DATA UNDER STUDY:

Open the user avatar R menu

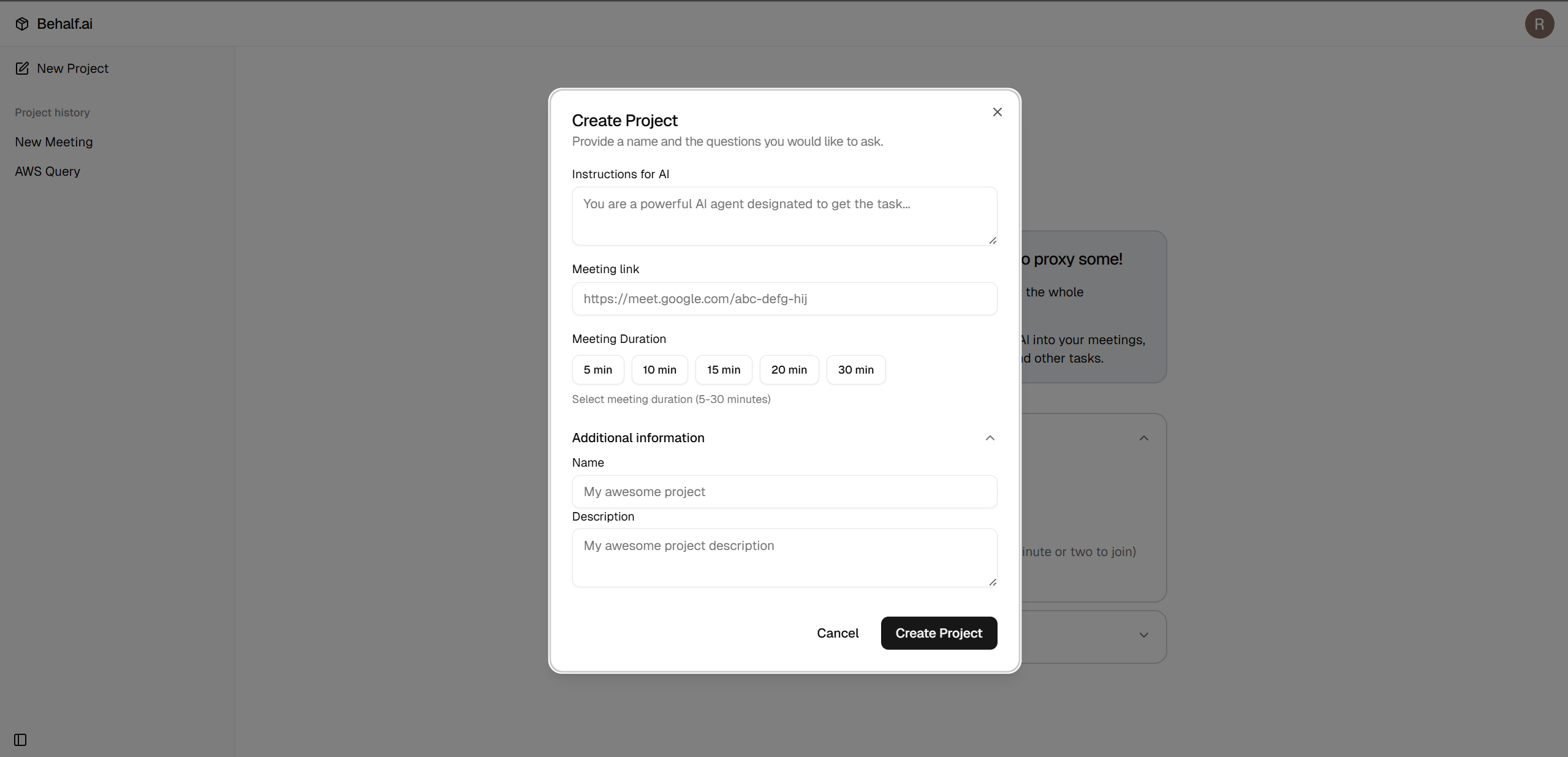point(1539,24)
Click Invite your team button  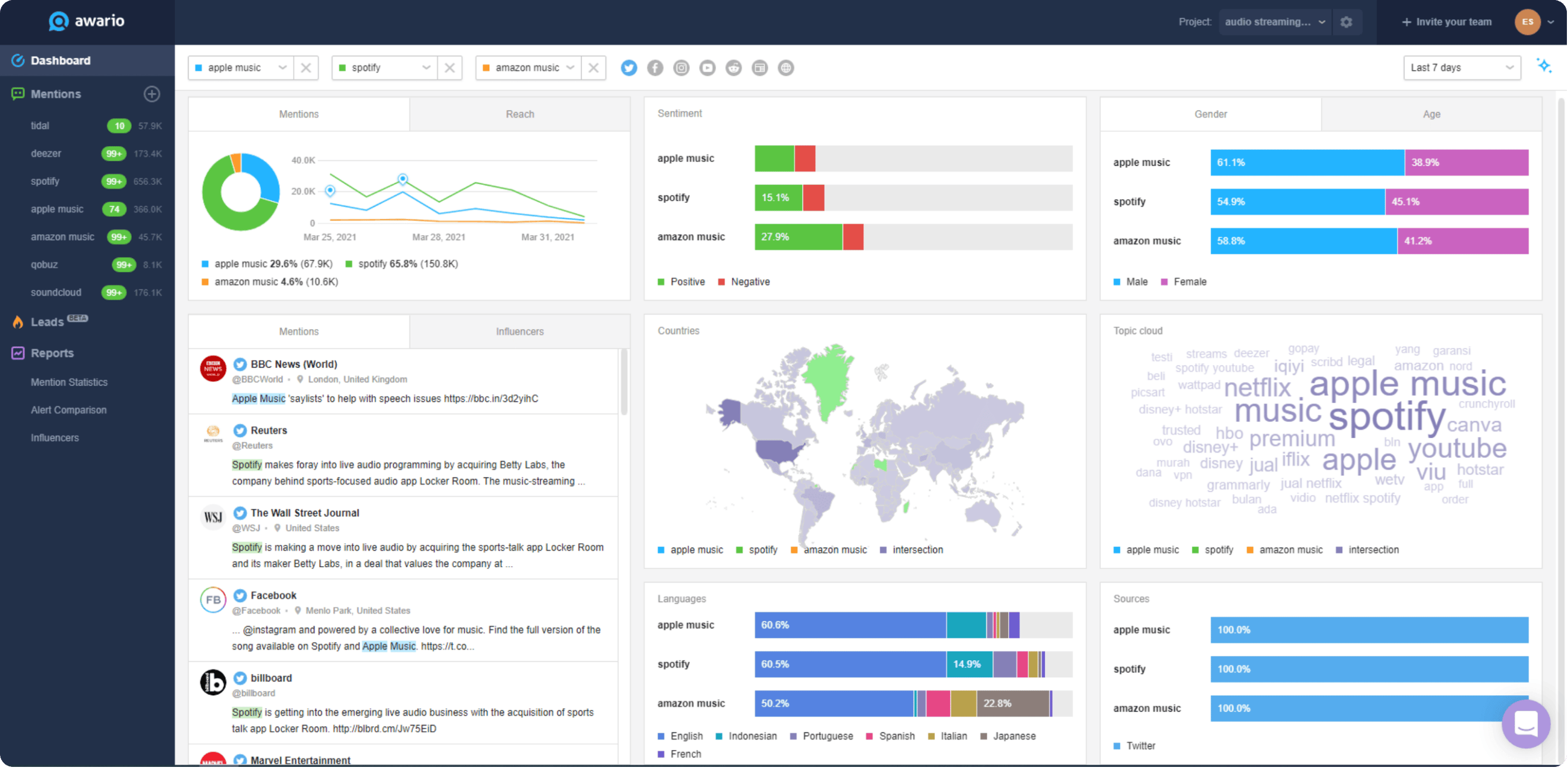pyautogui.click(x=1447, y=22)
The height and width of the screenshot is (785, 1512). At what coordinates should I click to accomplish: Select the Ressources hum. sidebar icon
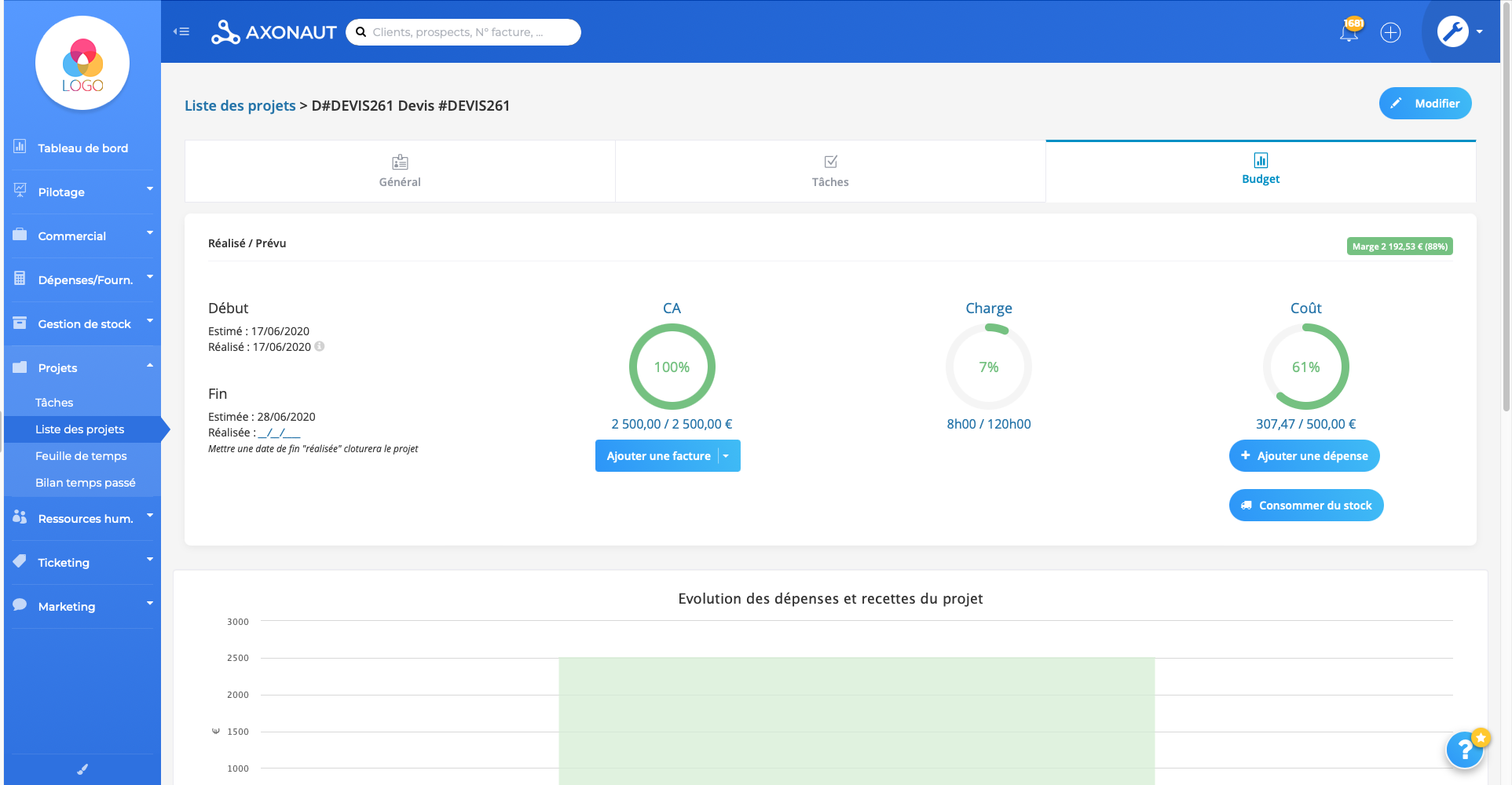(18, 517)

YOUR TASK: Repeat word for word only the lines from the line holding "The height and" to the final line of the material, both included. Don't carry over any picture.

ANSWER BOX:
The height and width of the screenshot is (785, 1512). At what coordinates should I click to accomplish: Select the Ressources hum. sidebar icon
(18, 517)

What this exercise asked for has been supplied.